His friend nods. Lewis, whom he met for the first time on that long road trip after college, who offered his cheap apartment on Valencia Street, above the communist bookstore, who introduced him to acid and electronic music. Handsome Lewis Delacroix, who seemed so adult, so assured; he was thirty. A generation apart back then; now they are essentially contemporaries. And yet Lewis has always seemed so much steadier; with the same boyfriend for twenty years, he is the very model of love’s success. And glamorous: this trip, for instance, is exactly the kind of luxury that afforded Lewis’s fascinating stories. It is a birthday trip—not for Arthur Less. For some woman named Zohra, who is also turning fifty, and whom Less has never met.

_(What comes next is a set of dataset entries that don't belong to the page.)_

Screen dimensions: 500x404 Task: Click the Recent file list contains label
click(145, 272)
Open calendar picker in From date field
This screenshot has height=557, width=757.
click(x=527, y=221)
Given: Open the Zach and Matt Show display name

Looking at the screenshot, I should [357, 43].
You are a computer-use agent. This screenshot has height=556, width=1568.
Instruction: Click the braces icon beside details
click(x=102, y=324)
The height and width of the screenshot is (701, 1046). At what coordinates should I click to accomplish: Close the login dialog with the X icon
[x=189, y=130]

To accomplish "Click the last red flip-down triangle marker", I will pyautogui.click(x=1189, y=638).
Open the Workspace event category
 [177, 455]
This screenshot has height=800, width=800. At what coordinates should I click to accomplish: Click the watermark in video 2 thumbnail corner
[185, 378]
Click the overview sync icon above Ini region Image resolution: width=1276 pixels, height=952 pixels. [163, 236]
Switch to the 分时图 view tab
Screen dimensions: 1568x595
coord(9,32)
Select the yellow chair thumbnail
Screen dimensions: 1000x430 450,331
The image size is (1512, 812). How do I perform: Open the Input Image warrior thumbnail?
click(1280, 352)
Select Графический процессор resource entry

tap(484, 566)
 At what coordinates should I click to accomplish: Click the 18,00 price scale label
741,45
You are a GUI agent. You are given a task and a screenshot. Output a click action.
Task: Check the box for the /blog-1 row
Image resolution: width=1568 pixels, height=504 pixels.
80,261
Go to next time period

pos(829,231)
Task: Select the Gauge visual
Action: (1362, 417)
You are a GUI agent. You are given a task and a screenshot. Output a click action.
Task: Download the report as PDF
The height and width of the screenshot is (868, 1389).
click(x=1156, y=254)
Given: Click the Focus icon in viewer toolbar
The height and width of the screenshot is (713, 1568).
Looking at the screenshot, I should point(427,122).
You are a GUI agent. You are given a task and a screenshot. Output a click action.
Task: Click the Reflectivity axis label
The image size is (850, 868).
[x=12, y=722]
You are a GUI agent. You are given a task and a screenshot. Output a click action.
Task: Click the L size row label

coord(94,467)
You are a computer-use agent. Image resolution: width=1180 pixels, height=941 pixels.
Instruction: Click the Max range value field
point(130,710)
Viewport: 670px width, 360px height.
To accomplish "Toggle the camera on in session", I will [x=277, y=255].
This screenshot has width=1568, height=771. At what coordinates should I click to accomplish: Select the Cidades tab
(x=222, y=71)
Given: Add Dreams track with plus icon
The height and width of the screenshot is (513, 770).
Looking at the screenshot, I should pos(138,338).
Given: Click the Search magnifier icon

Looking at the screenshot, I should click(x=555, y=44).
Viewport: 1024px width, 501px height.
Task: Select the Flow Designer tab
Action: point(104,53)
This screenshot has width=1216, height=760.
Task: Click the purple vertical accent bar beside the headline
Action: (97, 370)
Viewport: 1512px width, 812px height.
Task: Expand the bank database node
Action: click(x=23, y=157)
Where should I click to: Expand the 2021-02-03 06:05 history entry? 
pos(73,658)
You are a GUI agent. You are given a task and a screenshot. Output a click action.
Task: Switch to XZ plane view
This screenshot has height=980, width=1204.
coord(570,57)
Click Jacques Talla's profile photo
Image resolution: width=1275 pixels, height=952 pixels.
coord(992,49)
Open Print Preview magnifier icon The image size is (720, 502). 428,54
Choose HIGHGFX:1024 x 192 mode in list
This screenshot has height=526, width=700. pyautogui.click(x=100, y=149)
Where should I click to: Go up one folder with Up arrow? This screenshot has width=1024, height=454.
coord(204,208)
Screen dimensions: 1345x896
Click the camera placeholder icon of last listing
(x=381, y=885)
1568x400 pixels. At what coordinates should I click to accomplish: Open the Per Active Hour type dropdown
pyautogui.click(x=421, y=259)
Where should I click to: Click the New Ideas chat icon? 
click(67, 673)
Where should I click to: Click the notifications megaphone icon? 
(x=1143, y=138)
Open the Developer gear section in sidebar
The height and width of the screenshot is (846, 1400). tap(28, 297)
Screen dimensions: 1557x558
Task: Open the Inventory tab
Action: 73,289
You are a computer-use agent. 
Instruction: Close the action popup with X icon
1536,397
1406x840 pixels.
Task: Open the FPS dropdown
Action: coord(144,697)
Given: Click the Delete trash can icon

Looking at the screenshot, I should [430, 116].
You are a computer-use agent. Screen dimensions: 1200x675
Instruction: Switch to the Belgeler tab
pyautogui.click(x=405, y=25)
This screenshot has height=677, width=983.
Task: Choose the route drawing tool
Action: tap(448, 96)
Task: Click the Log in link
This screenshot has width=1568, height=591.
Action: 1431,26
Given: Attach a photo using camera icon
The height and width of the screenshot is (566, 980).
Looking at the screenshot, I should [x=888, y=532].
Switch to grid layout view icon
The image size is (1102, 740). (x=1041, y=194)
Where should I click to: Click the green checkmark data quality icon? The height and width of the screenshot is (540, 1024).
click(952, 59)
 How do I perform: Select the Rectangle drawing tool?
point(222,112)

“I’d say let’s get some sleep,” Lewis says as they find a taxi, “but nobody at the hotel is asleep. They’ve been drinking since noon. And who knows what else? I blame Zohra; well, you’ll meet Zohra.”
The actress is the first to go. Perhaps it is the pale Moroccan wine, poured glass after glass at dinner (on the roof of the rented house, the riad, with a view of that upraised pupil’s hand: the minaret of the Koutoubia Mosque); or perhaps the gin and tonics she requests after dinner, when she sheds her clothes (the two riad workers, both named Mustafa, say nothing) and slips into the courtyard pool, where turtles stare at her pale flesh, wishing they were still dinosaurs, the water rippling from her backstroke as the others continue to introduce themselves (Less is in here somewhere, struggling with a wine bottle between his thighs); or perhaps the tequila she discovers later, once the gin runs out, when someone has found a guitar and someone else a shrill local flute and she begins an improvisational dance with a lantern on her head before someone leads her out of the pool; or perhaps the whiskey later passed around; or the hashish; or the cigarettes; or the three loud claps of the riad’s neighbor, a princess: the sign they are up too late for Marrakech—but how will we ever know? All we know is that in the morning, she is unable to get out of bed; naked, she calls for a drink, and when someone brings her water she knocks the glass away and says, “I mean vodka!” and because she is unwilling to move, and because their ride to the Sahara leaves at noon, and because her last two movies were in dubious taste, and because nobody but the birthday girl even knows her, it is in the care of the two Mustafas that they leave her.